Istruzioni:
Nel commento al Vangelo per la festa di san Domenico, riesci a ripetere parola per parola la parte che si apre con le parole contenenti "Vangelo: Mt 5,13-19" e si chiude con "è nei cieli."?

Monastero Domenicano Matris Domini  

S. Domenico (08/08/2014)

Vangelo: Mt 5,13-19 Clicca per vedere le Letture (Vangelo: )

Visualizza Mt 5,13-16

13Voi siete il sale della terra; ma se il sale perde il sapore, con che cosa lo si renderà salato? A null’altro serve che ad essere gettato via e calpestato dalla gente.

14Voi siete la luce del mondo; non può restare nascosta una città che sta sopra un monte, 15né si accende una lampada per metterla sotto il moggio, ma sul candelabro, e così fa luce a tutti quelli che sono nella casa. 16Così risplenda la vostra luce davanti agli uomini, perché vedano le vostre opere buone e rendano gloria al Padre vostro che è nei cieli.

Collocazione del brano
Questo è uno dei tre brani di Vangelo che si possono scegliere per la celebrazione della solennità di san Domenico di Guzman, il nostro fondatore. E' tratto dal capitolo 5 di Matteo, dal cosiddetto "discorso della montagna", la nuova legge proclamata da Gesù sul monte, che non sostituisce ma porta a compimento la Legge di Mosè. I 10 comandamenti sono compiuti dalle 8 beatitudini. Il brano che leggiamo in questa solennità segue immediatamente le beatitudini e indica il compito dei discepoli di Cristo e la posizione della Legge nuova rispetto a quella antica. Il brano è stato scelto per la solennità di san Domenico poiché esorta i cristiani ad essere sale e luce della terra, con la loro testimonianza e l'annuncio della Parola. Un altro motivo di questa scelta è il riferimento all'osservanza e all'insegnamento della legge antica accanto a quella nuova.
Lectio
13 Voi siete il sale della terra; ma se il sale perde il sapore, con che cosa lo si renderà salato? A null'altro serve che ad essere gettato via e calpestato dalla gente.
Le ultime battute del brano precedente parlavano della beatitudine riguardante la persecuzione e della ricompensa che avrebbero ottenuto quanti sarebbero stati investiti da tale persecuzione. Ora si passa a tre immagini che fanno comprendere in modo vivo quali siano le caratteristiche del discepolo.
La prima è quella del sale, al quale si associano diverse funzioni: dà sapore ai cibi, li conserva e nei sacrifici antichi si utilizzava allo scopo di purificare la vittima offerta (cf. Lv 2,13). Inoltre nell'AT il sale per le sue proprietà di conservazione veniva considerato simbolo di valori duraturi (Nm 18,19; 2Cr 13,5). Infine è ritenuto simbolo di sapienza.

Dati registrati:
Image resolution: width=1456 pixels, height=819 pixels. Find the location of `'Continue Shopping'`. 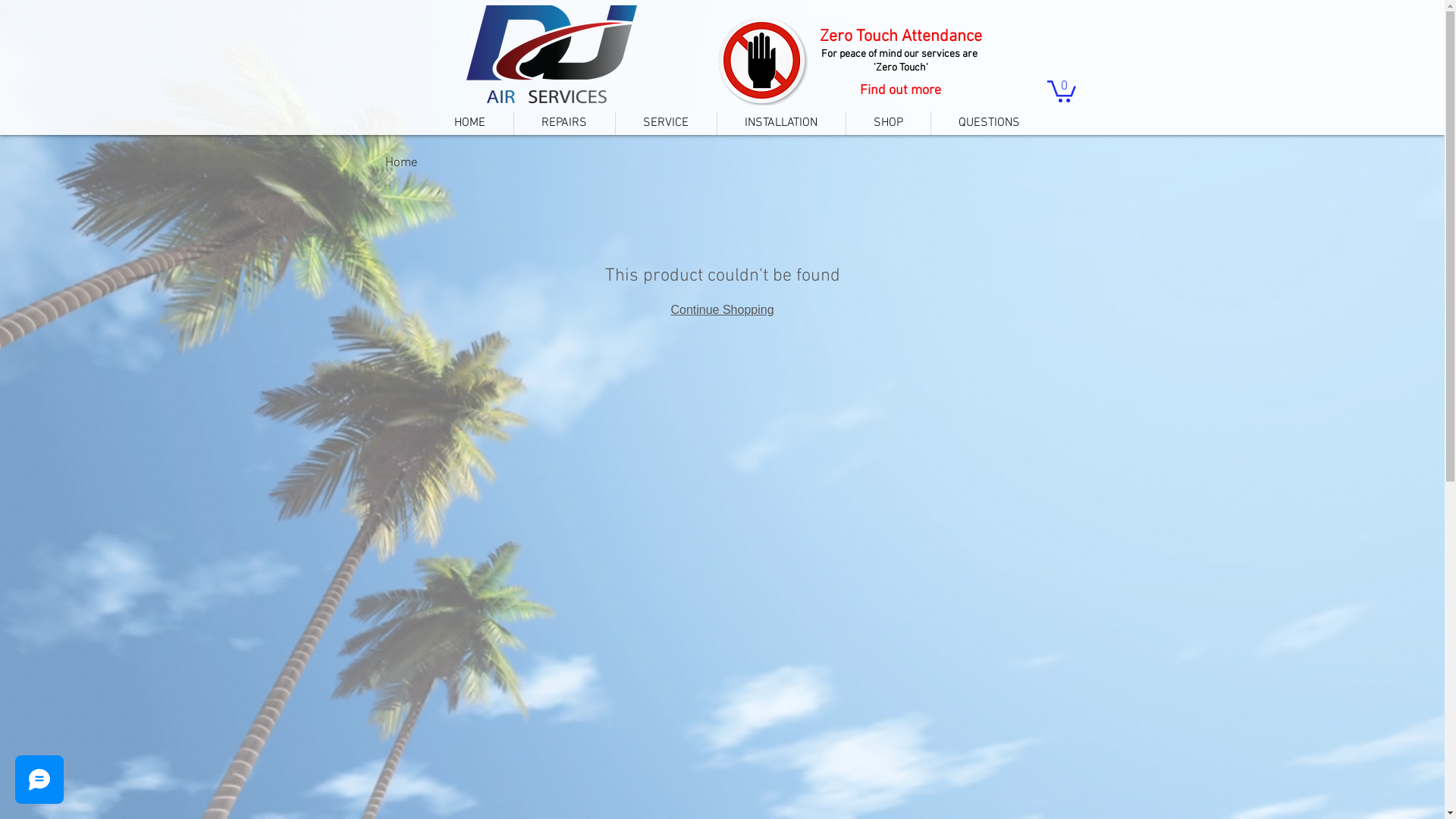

Risposta attesa:
Vangelo: Mt 5,13-19 Clicca per vedere le Letture (Vangelo: )

Visualizza Mt 5,13-16

13Voi siete il sale della terra; ma se il sale perde il sapore, con che cosa lo si renderà salato? A null’altro serve che ad essere gettato via e calpestato dalla gente.

14Voi siete la luce del mondo; non può restare nascosta una città che sta sopra un monte, 15né si accende una lampada per metterla sotto il moggio, ma sul candelabro, e così fa luce a tutti quelli che sono nella casa. 16Così risplenda la vostra luce davanti agli uomini, perché vedano le vostre opere buone e rendano gloria al Padre vostro che è nei cieli.